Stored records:
--- START ---

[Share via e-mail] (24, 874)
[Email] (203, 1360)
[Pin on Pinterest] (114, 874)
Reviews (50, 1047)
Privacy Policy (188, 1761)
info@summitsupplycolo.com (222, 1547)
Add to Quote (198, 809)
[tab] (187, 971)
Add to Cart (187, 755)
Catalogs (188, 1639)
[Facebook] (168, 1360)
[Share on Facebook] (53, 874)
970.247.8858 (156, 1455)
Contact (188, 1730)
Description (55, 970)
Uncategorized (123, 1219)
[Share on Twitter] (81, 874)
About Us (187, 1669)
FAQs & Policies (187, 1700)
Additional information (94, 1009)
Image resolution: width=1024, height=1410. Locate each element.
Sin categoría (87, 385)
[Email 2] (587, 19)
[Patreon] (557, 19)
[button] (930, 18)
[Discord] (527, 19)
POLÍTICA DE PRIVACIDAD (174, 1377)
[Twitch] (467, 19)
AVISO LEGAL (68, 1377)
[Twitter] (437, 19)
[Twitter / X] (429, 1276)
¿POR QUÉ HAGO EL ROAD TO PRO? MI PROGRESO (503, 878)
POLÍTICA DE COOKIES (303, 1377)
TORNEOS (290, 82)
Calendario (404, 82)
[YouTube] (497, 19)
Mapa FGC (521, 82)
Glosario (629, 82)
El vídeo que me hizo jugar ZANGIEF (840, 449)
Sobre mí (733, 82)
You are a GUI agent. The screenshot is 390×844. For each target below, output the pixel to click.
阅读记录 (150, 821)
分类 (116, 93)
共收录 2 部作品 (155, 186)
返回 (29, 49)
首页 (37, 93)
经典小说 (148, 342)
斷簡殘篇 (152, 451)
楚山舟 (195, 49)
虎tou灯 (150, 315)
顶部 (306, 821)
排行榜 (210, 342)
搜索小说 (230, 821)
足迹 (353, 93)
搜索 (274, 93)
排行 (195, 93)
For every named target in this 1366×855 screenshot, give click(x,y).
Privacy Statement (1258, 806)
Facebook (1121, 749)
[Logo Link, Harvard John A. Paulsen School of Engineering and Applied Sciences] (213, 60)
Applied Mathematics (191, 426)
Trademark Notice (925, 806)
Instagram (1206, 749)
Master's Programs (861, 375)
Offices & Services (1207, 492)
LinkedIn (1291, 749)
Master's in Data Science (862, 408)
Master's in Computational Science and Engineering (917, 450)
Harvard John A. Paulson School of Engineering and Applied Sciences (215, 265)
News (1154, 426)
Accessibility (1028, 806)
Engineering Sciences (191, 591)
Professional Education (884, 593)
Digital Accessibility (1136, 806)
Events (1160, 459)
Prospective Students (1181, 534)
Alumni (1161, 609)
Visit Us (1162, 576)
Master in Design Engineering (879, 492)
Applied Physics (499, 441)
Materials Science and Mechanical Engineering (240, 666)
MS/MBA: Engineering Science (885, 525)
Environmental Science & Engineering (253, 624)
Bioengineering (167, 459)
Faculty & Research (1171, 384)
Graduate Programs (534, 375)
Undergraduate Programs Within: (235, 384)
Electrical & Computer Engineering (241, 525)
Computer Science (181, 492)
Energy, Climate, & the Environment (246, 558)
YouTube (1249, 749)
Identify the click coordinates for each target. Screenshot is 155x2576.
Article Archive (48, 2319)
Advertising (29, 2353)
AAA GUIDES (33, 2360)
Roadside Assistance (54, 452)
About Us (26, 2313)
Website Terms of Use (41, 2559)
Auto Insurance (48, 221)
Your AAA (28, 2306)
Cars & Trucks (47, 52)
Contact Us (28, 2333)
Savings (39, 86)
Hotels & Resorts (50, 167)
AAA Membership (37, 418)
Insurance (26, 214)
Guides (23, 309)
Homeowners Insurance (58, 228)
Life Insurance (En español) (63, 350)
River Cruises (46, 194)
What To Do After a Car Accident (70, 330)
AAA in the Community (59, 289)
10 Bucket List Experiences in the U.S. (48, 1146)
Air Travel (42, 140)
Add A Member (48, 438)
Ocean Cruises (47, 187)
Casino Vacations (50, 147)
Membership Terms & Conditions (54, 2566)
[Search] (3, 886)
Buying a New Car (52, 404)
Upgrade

--- END ---

What you will do:
Using the records above, please retype only the run of lines from the line holding "Energy, Climate, & the Environment (246, 558)" through the last line, both ends included.

Exercise solution:
Energy, Climate, & the Environment (246, 558)
YouTube (1249, 749)
Identify the click coordinates for each target. Screenshot is 155x2576.
Article Archive (48, 2319)
Advertising (29, 2353)
AAA GUIDES (33, 2360)
Roadside Assistance (54, 452)
About Us (26, 2313)
Website Terms of Use (41, 2559)
Auto Insurance (48, 221)
Your AAA (28, 2306)
Cars & Trucks (47, 52)
Contact Us (28, 2333)
Savings (39, 86)
Hotels & Resorts (50, 167)
AAA Membership (37, 418)
Insurance (26, 214)
Guides (23, 309)
Homeowners Insurance (58, 228)
Life Insurance (En español) (63, 350)
River Cruises (46, 194)
What To Do After a Car Accident (70, 330)
AAA in the Community (59, 289)
10 Bucket List Experiences in the U.S. (48, 1146)
Air Travel (42, 140)
Add A Member (48, 438)
Ocean Cruises (47, 187)
Casino Vacations (50, 147)
Membership Terms & Conditions (54, 2566)
[Search] (3, 886)
Buying a New Car (52, 404)
Upgrade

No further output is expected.